Making them that smart is the goal of Yale Song, a computer scientist at the Massachusetts Institute of Technology. He is not there yet but, as he reports in ACM Transactions on Interactive Intelligent Systems, he and his colleagues David Demirdjian and Randall Davis have developed a promising prototype.
To try teaching drones the language of hand signals Mr Song and his colleagues made a series of videos in which various deck officers performed to camera a set of 24 commonly used gestures. They then fed these videos into an algorithm of their own devising that was designed to analyse the position and movement of a human body, and told the algorithm what each gesture represented. The idea was that the algorithm would learn the association and, having seen the same gesture performed by different people, would be able to generalise what was going on and thus recognise gestures performed by strangers.
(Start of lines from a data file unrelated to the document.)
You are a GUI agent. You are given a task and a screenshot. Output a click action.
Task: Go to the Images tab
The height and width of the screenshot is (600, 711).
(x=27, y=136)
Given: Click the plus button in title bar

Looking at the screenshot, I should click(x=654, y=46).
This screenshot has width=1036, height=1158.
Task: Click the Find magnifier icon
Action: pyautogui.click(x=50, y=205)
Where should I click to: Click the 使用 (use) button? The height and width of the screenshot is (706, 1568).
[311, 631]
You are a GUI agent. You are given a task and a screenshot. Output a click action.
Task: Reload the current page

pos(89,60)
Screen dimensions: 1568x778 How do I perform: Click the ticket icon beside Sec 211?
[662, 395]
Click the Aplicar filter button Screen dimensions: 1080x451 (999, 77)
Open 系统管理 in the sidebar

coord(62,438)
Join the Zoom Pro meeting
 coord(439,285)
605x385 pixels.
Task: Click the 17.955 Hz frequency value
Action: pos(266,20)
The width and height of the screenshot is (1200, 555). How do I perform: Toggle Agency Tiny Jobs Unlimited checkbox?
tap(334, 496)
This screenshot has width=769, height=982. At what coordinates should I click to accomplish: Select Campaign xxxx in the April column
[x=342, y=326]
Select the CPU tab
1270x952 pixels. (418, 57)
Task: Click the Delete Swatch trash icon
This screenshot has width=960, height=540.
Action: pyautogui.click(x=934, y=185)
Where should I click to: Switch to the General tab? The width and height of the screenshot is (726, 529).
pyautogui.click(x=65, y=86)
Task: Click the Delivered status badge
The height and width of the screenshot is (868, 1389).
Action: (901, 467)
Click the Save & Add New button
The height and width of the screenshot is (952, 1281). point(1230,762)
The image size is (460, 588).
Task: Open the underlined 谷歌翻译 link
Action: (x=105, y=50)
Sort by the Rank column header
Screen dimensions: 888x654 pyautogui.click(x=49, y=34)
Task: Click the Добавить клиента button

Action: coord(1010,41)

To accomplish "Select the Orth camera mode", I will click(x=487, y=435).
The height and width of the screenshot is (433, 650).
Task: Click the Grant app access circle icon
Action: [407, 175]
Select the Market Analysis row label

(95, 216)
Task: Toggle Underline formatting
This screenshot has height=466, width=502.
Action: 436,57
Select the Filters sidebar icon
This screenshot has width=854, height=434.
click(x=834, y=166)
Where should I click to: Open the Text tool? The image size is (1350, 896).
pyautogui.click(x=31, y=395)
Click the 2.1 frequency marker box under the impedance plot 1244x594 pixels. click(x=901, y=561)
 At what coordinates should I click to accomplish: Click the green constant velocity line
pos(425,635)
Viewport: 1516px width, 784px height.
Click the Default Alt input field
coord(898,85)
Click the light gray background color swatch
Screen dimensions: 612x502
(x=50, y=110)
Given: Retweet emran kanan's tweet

Unfortunately, it did not quite work out like that. In much the same way that spoken language is actually a continuous stream of sound (perceived gaps between words are, in most cases, an audio illusion), so the language of gestures to pilots is also continuous, with one flowing seamlessly into the next. And the algorithm could not cope with that.
To overcome this difficulty Mr Song imposed gaps by chopping the videos up into three-second blocks. That allowed the computer time for reflection. Its accuracy was also increased by interpreting each block in light of those immediately before and after it, to see if the result was a coherent message of the sort a deck officer might actually wish to impart.
The result is a system that gets it right three-quarters of the time. Obviously that is not enough: you would not entrust the fate of a multi-million-dollar drone to such a system. But it is a good start. If Mr Song can push the accuracy up to that displayed by a human pilot, then the task of controlling activity on deck should become a lot easier.